A Feira Literária de Mucugê 2023 começou na última quarta-feira (16/08) e vai até domingo (20/08). Na edição deste ano, o tema “Literatura e Música” traz a proposta de aproximar as duas expressões artísticas que, da mesma forma, são frutos da habilidade de criação do ser humano.

“Músicas inspiradas em livros, poemas que são canções, personagens que convocam a sua música, cenas que são lidas no ritmo incessante dos sons das palavras, pausas e silêncios que se impõem ao leitor para a produção de sentidos do texto. Como produções artísticas autônomas, Literatura e Música são esferas da criação humana que, quando tomadas em dimensão e conjunto, corroboram para interpretar acontecimentos culturais e conferir densidade à forma, estilo, volume, ritmo e perspectiva aos processos autorais”, explica a curadora da Fligê, Ester Figueiredo.

O homenageado da edição também une a literatura e a música em sua obra e já passou pelo palco da Fligê na edição de 2016. José Carlos Capinan é um poeta e músico baiano imortal da Academia de Letras da Bahia. Além disso, Capinan teve uma grande contribuição no movimento Tropicália, onde teve como principais parceiros de composição artistas como  Gilberto Gil, Caetano Veloso e Edu Lobo. ao longo das décadas, Capinan fez parcerias também com Paulinho da Viola, João Bosco, Francis Hime, Gereba, Torquato Neto, Zé Ramalho, Moraes Moreira entre outros. 

 José Carlos Capinan também é autor de nove livros entre eles “Confissões de Narciso”, “Terra à vista”, “Inquisitorial” e “Vinte canções de amor e um poema quase desesperado”, nos quais revelam histórias dos bastidores da composição e produção de diversos sucessos da MPB assinados por ele. 

A programação da Fligê 2023 também conta com uma variedade de mesas literárias, oficinas, espetáculos, expografias, sessões de autógrafos, projetos pedagógicos, mostra de cinema e programação infantil. Para a programação de conversas literárias, são convidadas personalidades como Arnaldo Antunes, Itamar Vieira Júnior, Bianca Ramoneda e Maria João Amado. Durante os dias de realização do evento, as apresentações no palco principal serão abertas a toda a população e visitantes, e contam com a presença de artistas como Letrux, Chico César, Pedro Luís e Lazzo Matumbi.  

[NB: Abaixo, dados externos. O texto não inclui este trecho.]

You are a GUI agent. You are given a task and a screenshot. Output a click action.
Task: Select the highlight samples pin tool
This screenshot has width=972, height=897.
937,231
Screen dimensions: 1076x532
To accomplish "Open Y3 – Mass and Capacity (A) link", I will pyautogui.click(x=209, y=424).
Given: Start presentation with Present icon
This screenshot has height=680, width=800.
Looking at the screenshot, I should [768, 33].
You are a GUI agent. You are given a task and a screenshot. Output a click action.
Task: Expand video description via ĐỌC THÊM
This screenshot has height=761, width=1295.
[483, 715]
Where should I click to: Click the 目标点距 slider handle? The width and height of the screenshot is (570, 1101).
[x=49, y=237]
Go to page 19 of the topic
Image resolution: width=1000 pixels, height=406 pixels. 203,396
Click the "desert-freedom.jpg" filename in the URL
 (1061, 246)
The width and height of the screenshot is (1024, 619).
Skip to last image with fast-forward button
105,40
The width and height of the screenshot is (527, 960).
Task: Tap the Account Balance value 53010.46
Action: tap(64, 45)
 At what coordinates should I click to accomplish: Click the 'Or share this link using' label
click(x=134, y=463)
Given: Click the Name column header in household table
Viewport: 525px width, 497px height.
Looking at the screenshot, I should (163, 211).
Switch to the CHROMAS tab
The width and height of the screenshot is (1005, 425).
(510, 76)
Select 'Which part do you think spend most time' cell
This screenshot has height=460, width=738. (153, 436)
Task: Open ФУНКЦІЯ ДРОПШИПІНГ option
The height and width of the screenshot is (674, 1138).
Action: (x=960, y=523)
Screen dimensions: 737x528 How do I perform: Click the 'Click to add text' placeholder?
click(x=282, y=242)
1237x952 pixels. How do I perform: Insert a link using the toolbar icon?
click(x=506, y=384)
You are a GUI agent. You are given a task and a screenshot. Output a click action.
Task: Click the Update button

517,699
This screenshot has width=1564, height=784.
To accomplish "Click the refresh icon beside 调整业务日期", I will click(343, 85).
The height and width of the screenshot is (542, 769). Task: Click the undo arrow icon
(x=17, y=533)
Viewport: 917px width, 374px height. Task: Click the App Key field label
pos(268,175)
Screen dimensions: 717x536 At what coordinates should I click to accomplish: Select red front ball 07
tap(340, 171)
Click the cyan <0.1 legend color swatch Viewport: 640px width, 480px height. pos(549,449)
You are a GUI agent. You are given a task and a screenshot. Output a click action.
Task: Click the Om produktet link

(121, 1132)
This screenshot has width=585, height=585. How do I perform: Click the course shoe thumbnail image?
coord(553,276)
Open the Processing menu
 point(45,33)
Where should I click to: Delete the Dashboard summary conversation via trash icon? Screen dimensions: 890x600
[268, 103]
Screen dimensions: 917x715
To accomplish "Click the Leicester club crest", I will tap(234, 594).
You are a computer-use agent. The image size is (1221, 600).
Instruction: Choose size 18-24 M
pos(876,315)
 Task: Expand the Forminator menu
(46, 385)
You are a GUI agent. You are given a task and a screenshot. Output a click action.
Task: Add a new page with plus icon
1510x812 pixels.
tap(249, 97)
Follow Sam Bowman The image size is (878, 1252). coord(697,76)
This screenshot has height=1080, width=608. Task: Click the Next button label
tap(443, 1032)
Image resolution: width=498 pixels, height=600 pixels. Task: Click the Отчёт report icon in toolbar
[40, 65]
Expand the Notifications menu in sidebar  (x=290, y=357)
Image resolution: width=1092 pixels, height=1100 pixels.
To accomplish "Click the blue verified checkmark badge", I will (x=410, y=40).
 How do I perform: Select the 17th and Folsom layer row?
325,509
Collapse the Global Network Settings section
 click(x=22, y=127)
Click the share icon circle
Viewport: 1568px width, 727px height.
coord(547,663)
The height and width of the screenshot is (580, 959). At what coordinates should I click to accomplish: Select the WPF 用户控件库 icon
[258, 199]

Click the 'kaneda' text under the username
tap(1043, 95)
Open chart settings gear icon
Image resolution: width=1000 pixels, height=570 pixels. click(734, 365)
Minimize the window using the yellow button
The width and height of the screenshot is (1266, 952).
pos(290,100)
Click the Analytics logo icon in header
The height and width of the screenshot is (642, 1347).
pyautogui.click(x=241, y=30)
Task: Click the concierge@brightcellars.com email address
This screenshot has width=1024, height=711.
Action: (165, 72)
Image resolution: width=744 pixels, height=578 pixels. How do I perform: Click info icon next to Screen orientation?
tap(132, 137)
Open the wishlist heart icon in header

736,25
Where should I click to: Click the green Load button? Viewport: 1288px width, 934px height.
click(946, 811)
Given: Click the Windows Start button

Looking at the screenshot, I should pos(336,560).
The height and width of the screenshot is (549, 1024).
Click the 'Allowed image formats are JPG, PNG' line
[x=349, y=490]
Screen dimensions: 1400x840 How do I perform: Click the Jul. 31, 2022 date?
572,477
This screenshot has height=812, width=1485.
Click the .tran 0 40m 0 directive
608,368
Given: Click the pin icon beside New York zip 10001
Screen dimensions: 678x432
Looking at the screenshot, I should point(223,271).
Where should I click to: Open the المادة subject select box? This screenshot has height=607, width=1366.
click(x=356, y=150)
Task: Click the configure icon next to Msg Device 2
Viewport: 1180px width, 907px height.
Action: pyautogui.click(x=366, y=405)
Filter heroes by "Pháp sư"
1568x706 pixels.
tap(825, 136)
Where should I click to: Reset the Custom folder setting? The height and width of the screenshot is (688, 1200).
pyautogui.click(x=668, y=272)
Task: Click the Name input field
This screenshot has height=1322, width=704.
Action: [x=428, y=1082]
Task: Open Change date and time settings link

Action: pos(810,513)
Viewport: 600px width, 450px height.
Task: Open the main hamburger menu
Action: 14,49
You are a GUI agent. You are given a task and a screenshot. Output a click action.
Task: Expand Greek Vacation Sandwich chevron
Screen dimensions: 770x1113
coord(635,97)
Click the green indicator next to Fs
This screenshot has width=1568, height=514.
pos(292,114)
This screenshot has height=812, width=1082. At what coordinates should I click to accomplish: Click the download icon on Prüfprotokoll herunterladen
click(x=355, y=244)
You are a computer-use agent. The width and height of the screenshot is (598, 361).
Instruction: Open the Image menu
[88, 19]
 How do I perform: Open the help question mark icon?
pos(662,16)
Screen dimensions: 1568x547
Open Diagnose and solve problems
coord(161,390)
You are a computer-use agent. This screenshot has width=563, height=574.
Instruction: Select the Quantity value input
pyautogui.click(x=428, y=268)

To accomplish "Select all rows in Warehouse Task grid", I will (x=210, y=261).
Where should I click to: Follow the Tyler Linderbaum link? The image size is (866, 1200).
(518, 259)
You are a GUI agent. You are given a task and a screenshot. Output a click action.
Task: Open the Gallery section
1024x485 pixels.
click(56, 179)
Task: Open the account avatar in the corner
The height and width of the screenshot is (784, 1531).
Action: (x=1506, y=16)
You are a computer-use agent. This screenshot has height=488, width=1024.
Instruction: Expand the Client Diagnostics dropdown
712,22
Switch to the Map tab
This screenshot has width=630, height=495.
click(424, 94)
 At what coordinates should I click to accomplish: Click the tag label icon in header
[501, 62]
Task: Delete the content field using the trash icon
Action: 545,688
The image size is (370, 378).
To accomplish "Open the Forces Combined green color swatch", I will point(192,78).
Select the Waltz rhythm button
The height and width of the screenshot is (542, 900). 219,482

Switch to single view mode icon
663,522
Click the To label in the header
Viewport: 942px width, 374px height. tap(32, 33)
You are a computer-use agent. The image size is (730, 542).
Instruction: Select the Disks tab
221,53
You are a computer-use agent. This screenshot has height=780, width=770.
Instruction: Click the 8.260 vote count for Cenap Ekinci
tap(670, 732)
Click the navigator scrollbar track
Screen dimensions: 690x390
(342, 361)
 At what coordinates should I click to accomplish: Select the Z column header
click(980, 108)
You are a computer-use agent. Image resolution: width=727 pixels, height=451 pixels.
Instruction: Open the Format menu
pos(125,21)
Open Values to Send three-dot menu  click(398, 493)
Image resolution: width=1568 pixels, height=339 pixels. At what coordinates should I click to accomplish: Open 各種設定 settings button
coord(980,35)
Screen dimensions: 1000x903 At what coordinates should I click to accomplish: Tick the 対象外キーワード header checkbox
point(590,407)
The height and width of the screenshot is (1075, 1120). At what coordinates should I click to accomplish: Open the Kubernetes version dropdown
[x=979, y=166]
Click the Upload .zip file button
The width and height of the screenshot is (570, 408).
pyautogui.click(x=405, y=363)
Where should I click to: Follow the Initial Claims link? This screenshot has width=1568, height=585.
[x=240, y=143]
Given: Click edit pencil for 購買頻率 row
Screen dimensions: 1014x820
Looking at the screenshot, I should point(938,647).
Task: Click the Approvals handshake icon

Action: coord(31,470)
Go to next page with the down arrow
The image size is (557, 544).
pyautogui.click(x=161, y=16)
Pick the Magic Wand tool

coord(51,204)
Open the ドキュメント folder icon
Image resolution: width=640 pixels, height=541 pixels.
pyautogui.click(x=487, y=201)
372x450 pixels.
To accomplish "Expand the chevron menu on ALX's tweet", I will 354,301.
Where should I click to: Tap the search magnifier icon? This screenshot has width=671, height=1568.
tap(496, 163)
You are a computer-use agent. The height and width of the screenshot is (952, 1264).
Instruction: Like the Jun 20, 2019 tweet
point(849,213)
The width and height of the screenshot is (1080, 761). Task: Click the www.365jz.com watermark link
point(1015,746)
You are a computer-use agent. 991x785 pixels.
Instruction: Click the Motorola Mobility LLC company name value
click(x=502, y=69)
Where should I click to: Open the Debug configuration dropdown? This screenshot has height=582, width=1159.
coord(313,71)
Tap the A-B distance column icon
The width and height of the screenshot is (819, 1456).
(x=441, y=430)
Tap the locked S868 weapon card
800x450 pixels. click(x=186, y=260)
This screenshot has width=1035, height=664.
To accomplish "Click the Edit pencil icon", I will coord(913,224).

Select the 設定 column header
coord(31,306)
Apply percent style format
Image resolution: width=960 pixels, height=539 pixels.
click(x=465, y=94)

A historiadora e estudante de Letras poçoense, Beatriz Gonçalves, irá participar pela primeira vez de uma feira literária na Fligê. Ela conta com entusiasmo sobre o que espera da experiência. “Minha primeira vez na Fligê e estou muito animada com esse momento. Primeiro, porque sou de uma cidade muito pequena em que o livro, além de tantas outras coisas, é um objeto estranho e difícil, e conversar sobre livros e literatura é ainda mais difícil”. A feira literária também é lugar para troca. “É uma oportunidade para as leitoras e leitores trocarem experiências, conhecerem escritores e respirarem o ambiente literário. Sem contar nas atrações musicais, apreciar artistas que misturam poesia e música. A minha maior empolgação  é para conhecer o escritor Itamar Vieira Júnior” Diz Beatriz Gonçalves.

Uma feira literária em Poções?

Poções ainda não conta com políticas específicas de ampla valorização e democratização da literatura para a população como ocorre em cidades como Mucugê, Salvador, Jequié e outras cidades da Bahia. De acordo com Gildásio Júnior, integrante da coordenadoria de cultura de Poções, a cidade recebeu a emenda do deputado Waldenor Pereira, sendo contemplada com recursos para a realização de uma feira literária, para ser feita ainda este ano.

No entanto, até o momento, não há uma movimentação para a realização do evento. O Coordenador de Cultura disse que devido ao acúmulo de atividades que o setor está desenvolvendo para os próximos meses como a Lei Paulo Gustavo, o sistema de cultura e conferência, ainda não foi possível que a equipe produzisse a feira literária. “Esperamos que ela aconteça em breve”, afirmou Gildásio Júnior.